• **To do**: Each line of the data below that carries the word "every" needs to be copied.

---------- Given records ----------

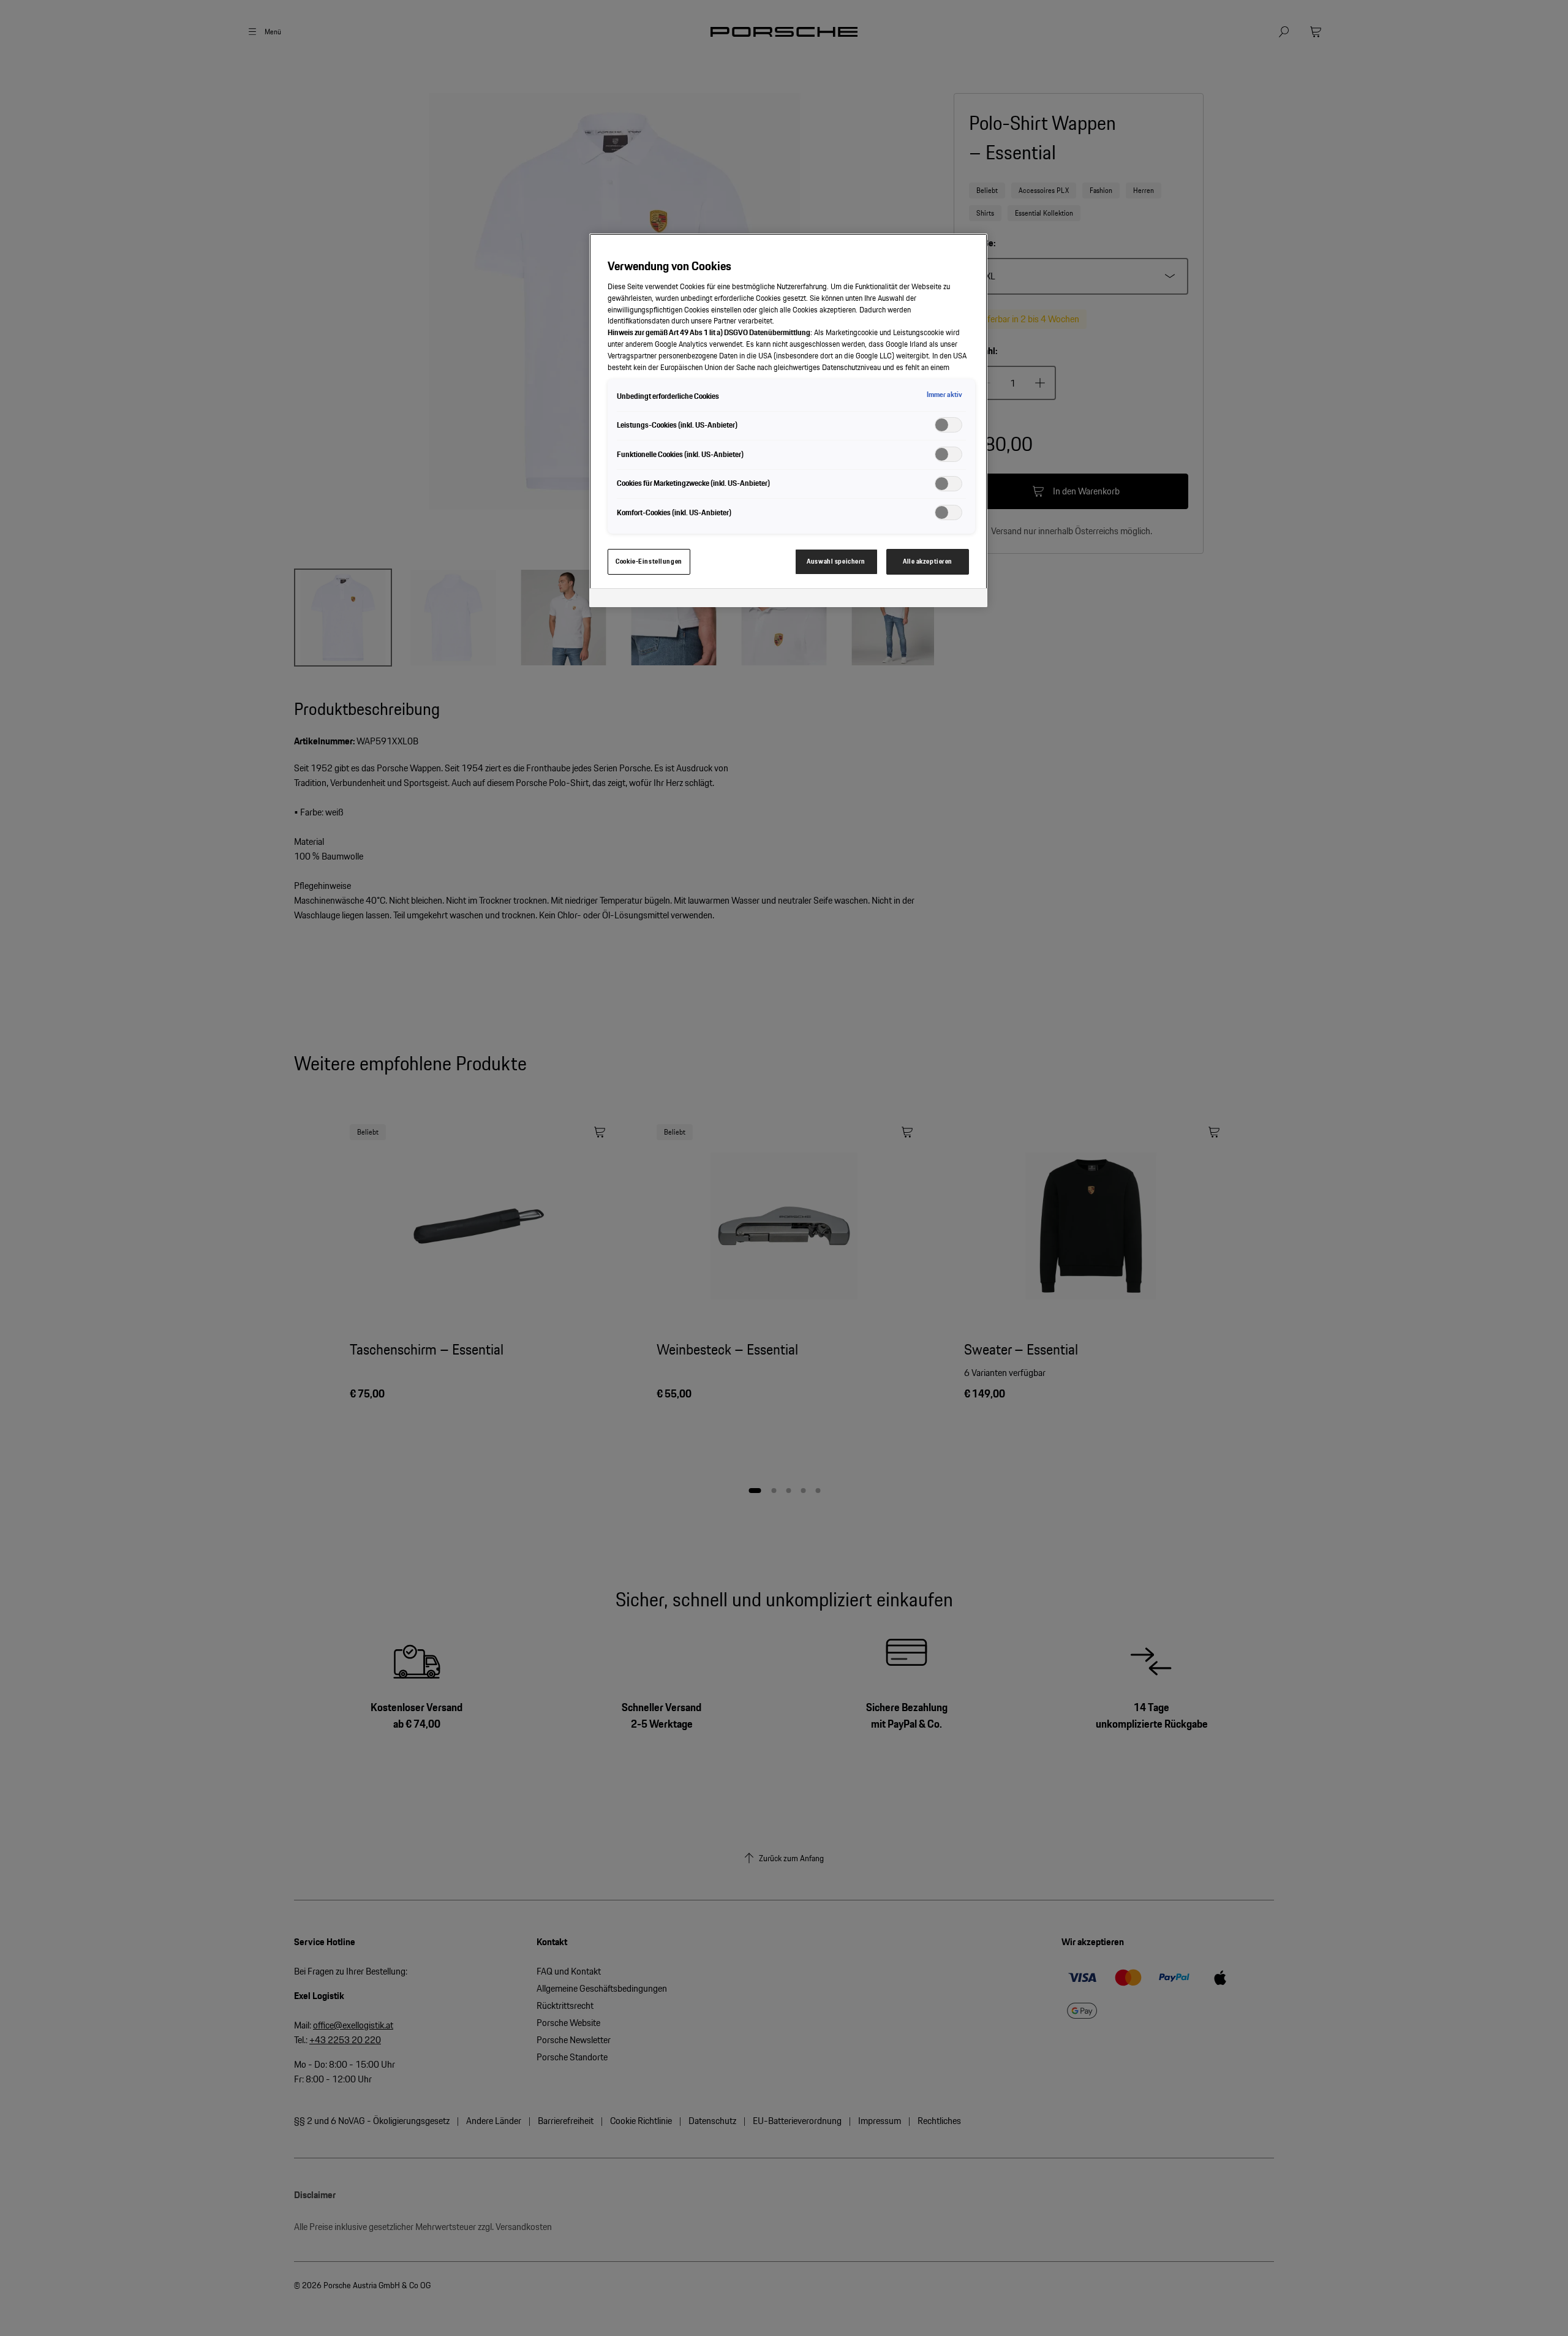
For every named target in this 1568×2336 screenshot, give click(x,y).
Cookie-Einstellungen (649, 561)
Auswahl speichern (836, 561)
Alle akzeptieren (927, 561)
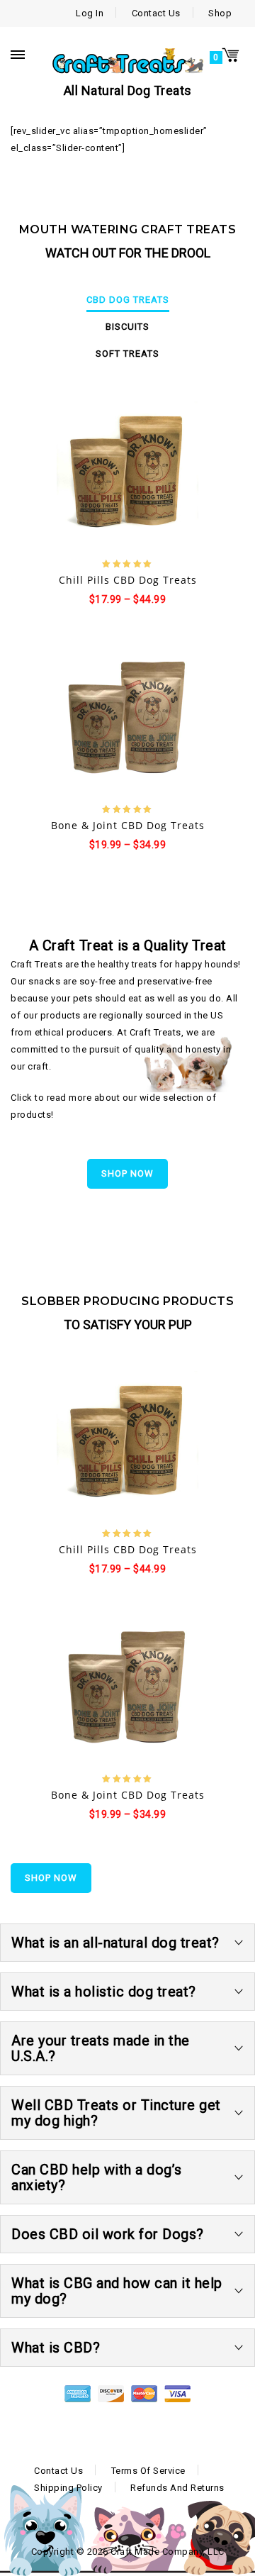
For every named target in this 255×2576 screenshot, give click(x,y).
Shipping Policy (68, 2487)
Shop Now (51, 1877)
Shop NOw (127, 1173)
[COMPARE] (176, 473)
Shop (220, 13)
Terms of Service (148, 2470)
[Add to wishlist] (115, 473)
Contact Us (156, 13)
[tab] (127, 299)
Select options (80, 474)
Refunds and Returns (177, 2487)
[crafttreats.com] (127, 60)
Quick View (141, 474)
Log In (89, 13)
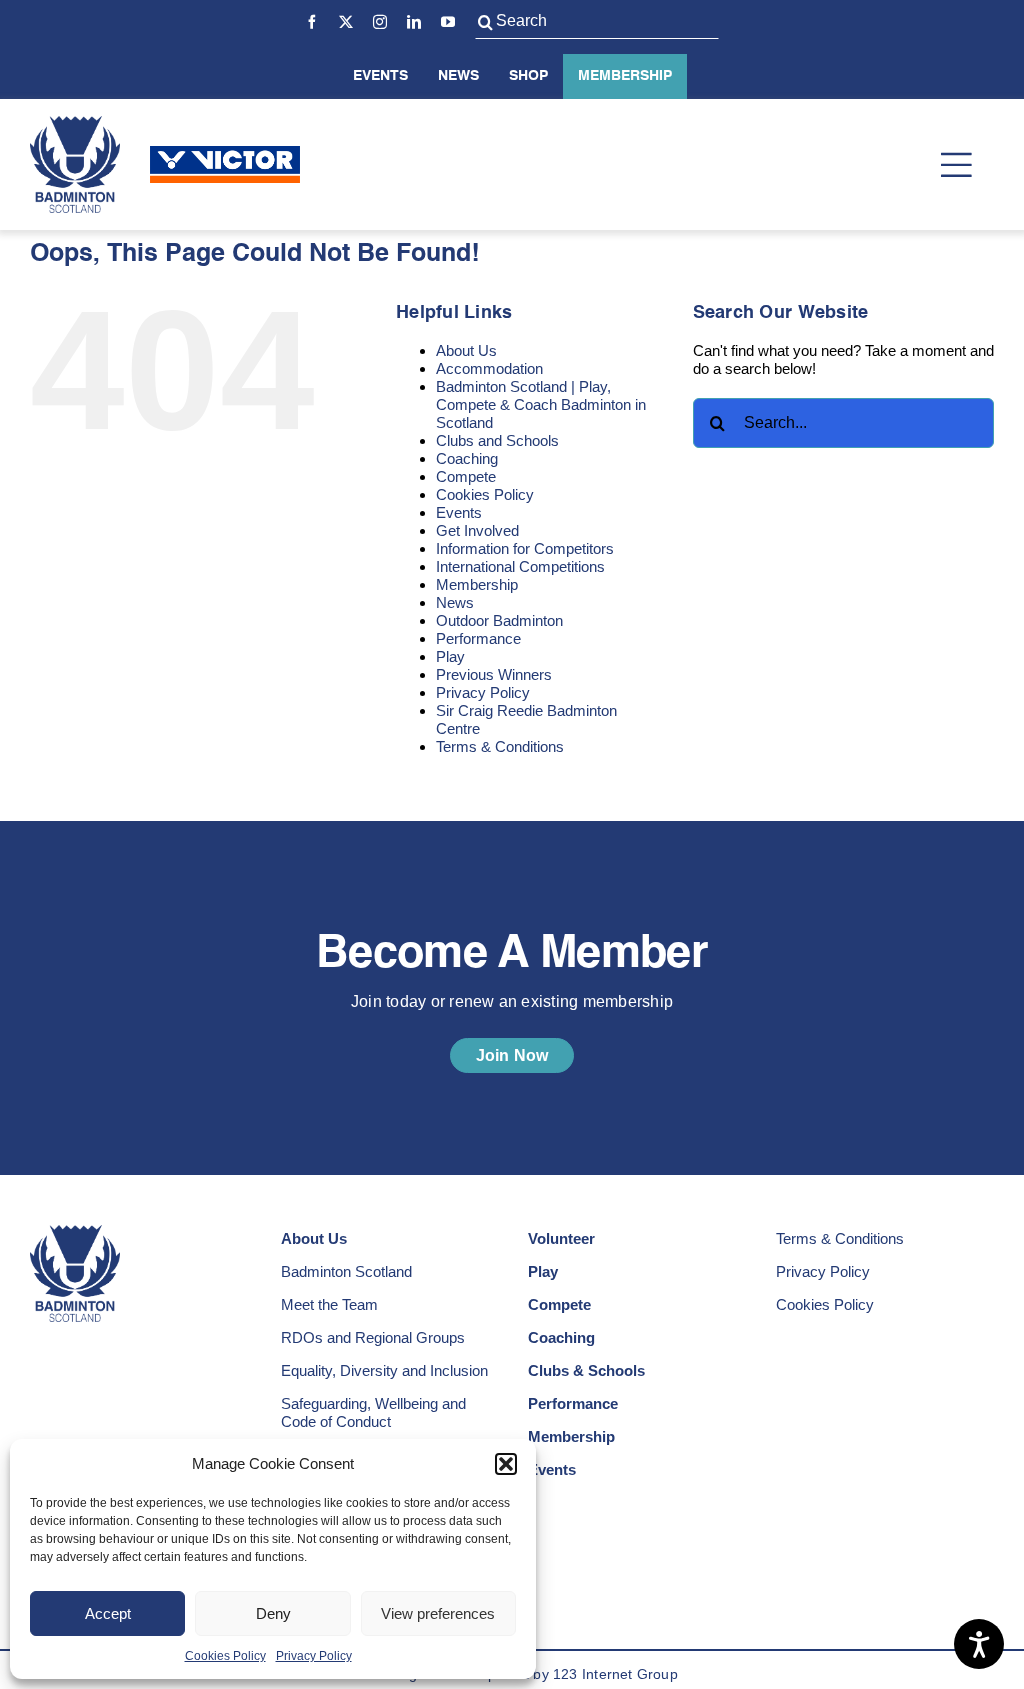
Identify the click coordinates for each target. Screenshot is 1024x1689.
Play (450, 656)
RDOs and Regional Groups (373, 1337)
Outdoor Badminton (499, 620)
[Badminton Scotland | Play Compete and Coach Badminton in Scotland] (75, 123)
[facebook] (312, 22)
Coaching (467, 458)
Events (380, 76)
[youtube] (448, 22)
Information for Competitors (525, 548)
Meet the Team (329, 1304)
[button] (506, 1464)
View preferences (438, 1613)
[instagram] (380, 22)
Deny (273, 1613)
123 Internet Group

----------

• **Response box**:
For every named target in this 1568×2336 screenshot, give click(x,y).
For every named target in this 255×2576 screenshot, give click(x,y).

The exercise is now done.